Поставив перед собой чрезвычайные задачи, Достоевский и Чернышевский не могли не прибегнуть к чрезвычайным же аналогиям. Фактически в Мышкине и Рахметове реминисцированы черты личности Христа - в двух ее ипостасях, объективно явленных в текстах Евангелий: Христос с «миром» и Христос с «мечом». Задавшись целью изобразить абсолютно идеальную личность, исходя при этом из противоположных мировоззренческих, социальных, антропологических предпосылок, Достоевский и Чернышевский не вышли тем не менее за пределы гуманистических символов и императивов культуры христианского летоисчисления - как бы сегодня это ни оспаривалось в отношении Чернышевского.
Заключение
Социальная судьба писателей-демократов, как и творчество, воссоздает драматическую историю о «новых людях» социального и идейного самоопределения русского разночинства, историю борьбы его представителей с российской действительностью. В этой борьбе и самоопределении они искали опоры в народе, в передовых идеях своего времени. Наряду с очерками, рассказами и романами из народной жизни они создали и произведения о положительном герое своего времени
Поэтому, обобщая вышеизложенное, можно сказать, что поиски лучшими героями 60-х годов «мировой гармонии» приводили к непримиримому столкновению с несовершенством окружающей действительности, а само это несовершенство осознавалось не только в социальных отношениях между людьми, но и в дисгармоничности самой человеческой природы, обрекающей каждое индивидуально неповторимое явление, личность на смерть.
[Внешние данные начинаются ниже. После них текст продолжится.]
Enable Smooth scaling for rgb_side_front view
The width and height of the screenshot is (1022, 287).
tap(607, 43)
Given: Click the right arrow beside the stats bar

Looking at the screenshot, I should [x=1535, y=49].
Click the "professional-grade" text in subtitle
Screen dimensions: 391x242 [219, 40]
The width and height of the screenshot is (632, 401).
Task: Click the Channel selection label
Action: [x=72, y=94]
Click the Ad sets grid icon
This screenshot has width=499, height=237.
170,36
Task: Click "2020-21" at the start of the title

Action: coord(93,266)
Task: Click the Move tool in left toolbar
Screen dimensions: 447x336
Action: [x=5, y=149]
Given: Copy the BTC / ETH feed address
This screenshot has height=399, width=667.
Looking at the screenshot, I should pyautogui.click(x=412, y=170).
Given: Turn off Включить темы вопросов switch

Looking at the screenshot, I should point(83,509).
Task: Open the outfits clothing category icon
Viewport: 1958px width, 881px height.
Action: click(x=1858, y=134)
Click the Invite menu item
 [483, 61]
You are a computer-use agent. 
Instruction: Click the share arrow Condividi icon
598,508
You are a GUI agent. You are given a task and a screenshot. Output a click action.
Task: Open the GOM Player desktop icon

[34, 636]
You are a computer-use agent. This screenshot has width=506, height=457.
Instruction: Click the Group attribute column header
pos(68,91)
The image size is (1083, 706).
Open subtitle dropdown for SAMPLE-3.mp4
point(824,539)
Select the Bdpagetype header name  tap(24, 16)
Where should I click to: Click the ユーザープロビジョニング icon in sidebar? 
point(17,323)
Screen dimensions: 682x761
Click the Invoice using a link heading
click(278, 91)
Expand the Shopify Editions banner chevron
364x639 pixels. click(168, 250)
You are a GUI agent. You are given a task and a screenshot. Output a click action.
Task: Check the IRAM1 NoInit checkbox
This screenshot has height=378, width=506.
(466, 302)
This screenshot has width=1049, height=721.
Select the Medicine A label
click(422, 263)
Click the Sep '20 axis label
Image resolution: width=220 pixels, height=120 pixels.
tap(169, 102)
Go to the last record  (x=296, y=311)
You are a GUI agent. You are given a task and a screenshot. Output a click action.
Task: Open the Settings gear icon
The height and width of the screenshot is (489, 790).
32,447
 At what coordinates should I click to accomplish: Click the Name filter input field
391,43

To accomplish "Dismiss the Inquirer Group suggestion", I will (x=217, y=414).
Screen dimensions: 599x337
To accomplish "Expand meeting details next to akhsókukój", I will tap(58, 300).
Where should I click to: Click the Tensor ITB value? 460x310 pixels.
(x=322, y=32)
Мы видим, что во второй половине 60-х годов наступает расцвет романа и повести о «новых людях». В этой беллетристике воспроизводилась история духовного формирования передового разночинца и изображалась деятельность революционера демократического периода освободительного движения.
В «Накануне» и «Отцах и детях» отсутствует история духовного формирования героя-разночинца, история его воспитания в семье, школе и в жизни. В тургеневском романе он появляется вполне сложившимся человеком. Это, конечно, в какой-то мере обедняло внутреннее содержание образа разночинца. Помяловский впервые поставил задачу преодоления тургеневского метода изображения разночинца. Автор «Мещанского счастья» обогатил русский роман аналитическим воспроизведением подробной истории духовного формирования героя-разночинца.